***** Information *****

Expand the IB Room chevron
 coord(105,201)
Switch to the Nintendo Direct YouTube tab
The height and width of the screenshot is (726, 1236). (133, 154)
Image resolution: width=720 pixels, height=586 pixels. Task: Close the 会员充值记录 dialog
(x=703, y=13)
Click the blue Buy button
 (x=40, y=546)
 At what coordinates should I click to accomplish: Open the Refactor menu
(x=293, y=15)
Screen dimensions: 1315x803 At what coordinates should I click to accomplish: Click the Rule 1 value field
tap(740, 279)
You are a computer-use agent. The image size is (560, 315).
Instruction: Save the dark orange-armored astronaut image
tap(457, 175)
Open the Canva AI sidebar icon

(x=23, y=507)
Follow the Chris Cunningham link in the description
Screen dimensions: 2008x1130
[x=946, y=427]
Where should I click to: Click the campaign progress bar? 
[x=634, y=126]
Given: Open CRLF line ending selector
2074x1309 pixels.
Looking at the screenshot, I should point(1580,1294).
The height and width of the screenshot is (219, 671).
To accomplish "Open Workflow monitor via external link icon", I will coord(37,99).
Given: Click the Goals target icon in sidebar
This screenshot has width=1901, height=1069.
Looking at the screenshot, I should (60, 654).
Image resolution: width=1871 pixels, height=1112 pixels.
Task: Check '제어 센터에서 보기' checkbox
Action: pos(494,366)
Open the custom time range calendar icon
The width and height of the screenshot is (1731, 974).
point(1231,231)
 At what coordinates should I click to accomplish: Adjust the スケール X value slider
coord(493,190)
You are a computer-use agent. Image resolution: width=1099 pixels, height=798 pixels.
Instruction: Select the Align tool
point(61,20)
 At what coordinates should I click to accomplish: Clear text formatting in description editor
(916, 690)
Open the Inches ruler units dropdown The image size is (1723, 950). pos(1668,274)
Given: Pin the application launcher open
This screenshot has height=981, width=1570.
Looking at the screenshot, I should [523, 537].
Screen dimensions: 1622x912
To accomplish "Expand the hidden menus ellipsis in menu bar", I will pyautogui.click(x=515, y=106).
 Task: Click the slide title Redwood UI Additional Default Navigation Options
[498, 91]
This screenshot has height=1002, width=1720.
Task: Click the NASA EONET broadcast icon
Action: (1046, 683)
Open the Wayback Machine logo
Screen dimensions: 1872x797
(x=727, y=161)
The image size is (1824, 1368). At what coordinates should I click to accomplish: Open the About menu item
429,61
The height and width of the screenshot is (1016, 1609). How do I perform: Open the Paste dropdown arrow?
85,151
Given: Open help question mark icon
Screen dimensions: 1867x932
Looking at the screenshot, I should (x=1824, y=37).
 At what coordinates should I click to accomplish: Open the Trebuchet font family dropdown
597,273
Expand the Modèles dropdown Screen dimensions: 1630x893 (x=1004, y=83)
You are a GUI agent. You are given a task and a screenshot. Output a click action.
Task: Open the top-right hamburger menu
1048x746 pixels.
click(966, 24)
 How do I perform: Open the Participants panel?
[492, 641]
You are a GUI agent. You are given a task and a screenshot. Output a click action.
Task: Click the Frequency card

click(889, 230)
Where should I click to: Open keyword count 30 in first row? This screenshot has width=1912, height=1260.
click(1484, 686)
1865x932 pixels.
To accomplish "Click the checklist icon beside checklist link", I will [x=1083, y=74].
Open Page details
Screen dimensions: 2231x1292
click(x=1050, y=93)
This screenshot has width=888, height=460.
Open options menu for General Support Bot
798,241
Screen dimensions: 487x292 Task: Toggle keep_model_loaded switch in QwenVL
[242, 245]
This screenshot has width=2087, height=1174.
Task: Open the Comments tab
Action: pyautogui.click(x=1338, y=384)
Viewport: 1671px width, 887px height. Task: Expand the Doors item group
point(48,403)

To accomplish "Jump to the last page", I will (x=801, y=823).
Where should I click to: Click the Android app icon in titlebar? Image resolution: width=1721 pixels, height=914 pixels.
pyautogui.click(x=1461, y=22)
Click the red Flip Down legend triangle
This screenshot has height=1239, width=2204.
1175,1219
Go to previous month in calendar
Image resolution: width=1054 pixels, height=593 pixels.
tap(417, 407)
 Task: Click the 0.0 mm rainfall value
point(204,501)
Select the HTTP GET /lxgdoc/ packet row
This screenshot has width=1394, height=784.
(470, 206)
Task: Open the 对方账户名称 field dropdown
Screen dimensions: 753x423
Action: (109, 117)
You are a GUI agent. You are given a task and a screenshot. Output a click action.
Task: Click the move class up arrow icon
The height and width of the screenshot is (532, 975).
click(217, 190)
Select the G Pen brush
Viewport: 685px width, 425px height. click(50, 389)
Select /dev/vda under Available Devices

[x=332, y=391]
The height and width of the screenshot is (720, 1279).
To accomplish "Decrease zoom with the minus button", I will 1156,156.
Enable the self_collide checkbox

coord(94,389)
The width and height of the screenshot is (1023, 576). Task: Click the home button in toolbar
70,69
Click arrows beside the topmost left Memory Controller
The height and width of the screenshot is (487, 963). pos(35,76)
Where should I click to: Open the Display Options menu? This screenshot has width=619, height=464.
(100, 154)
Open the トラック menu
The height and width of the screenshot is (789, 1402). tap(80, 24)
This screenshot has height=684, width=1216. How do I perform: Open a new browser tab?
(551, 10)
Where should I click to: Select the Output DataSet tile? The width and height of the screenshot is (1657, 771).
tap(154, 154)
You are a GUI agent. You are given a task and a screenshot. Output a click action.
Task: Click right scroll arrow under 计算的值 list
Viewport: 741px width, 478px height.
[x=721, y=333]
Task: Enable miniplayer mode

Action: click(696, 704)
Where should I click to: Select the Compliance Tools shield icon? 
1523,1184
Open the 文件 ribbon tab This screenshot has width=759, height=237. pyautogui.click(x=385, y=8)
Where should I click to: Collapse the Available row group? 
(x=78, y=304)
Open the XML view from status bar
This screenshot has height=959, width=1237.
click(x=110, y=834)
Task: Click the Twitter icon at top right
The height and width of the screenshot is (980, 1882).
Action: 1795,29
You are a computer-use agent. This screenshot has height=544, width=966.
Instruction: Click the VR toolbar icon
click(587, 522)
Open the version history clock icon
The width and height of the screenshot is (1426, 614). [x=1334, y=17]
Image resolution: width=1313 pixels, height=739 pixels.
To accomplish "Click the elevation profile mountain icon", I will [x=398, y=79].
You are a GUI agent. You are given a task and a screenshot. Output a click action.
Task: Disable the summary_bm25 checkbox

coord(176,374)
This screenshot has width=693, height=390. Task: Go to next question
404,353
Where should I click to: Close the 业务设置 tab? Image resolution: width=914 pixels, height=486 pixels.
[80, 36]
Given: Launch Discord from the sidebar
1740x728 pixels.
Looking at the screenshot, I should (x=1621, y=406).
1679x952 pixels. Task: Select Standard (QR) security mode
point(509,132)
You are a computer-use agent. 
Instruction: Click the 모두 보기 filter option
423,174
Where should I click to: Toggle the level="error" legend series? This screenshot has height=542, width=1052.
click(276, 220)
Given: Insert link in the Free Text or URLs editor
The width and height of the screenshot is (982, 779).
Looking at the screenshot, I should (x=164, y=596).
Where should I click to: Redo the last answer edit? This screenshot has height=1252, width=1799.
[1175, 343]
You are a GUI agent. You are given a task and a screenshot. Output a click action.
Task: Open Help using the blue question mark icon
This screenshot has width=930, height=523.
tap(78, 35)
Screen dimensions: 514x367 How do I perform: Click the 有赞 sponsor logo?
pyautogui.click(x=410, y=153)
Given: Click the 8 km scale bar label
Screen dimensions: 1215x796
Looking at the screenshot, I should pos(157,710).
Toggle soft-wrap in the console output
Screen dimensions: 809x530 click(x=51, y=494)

*****

*Task directions*
In the entries above, find lines with "right" and copy each.

*The answer*
Task: Open the top-right hamburger menu
Task: Click right scroll arrow under 计算的值 list
Task: Click the Twitter icon at top right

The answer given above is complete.